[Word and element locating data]
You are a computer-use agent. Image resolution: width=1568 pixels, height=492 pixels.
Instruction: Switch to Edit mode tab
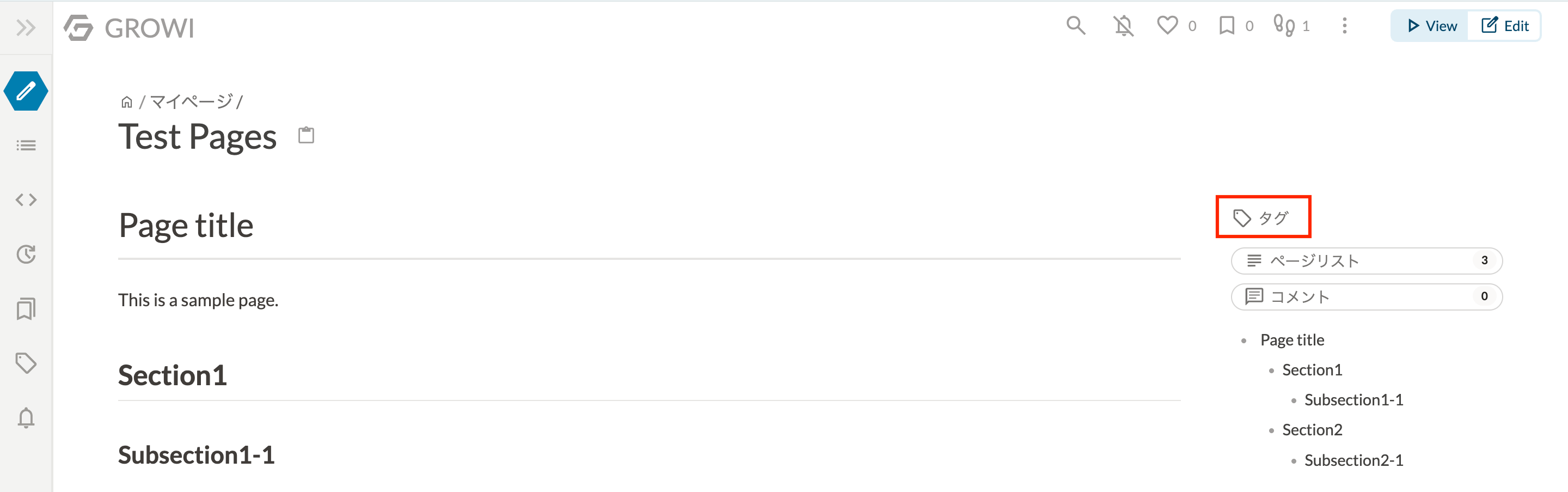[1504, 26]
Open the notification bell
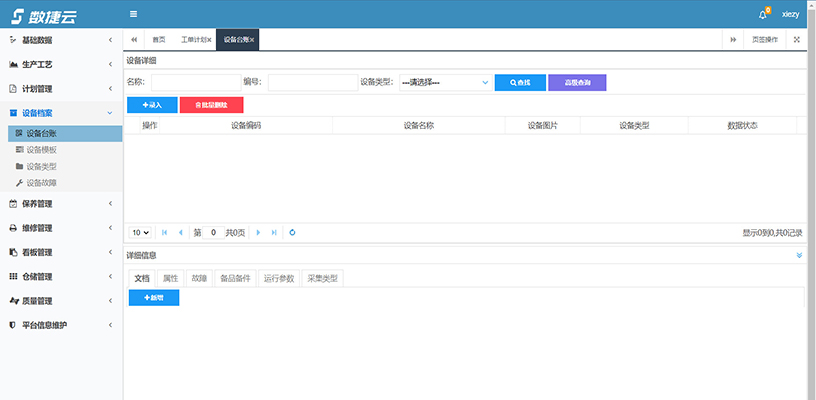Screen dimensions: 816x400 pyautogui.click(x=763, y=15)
* * *
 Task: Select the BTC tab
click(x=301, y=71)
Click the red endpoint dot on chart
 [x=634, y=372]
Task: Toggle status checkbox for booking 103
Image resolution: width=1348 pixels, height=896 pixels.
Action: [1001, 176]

§ Challenge
Rewrite the stretch of material from the line containing "Task: Select the BTC tab" through the line containing "Action: [1001, 176]", and include the requests. In the answers, multiply every coordinate by 0.4 and round to whole numbers, rounding halves up.

§ Correct response
 Task: Select the BTC tab
click(x=120, y=28)
Click the red endpoint dot on chart
 [x=254, y=149]
Task: Toggle status checkbox for booking 103
Image resolution: width=1348 pixels, height=896 pixels.
Action: [400, 70]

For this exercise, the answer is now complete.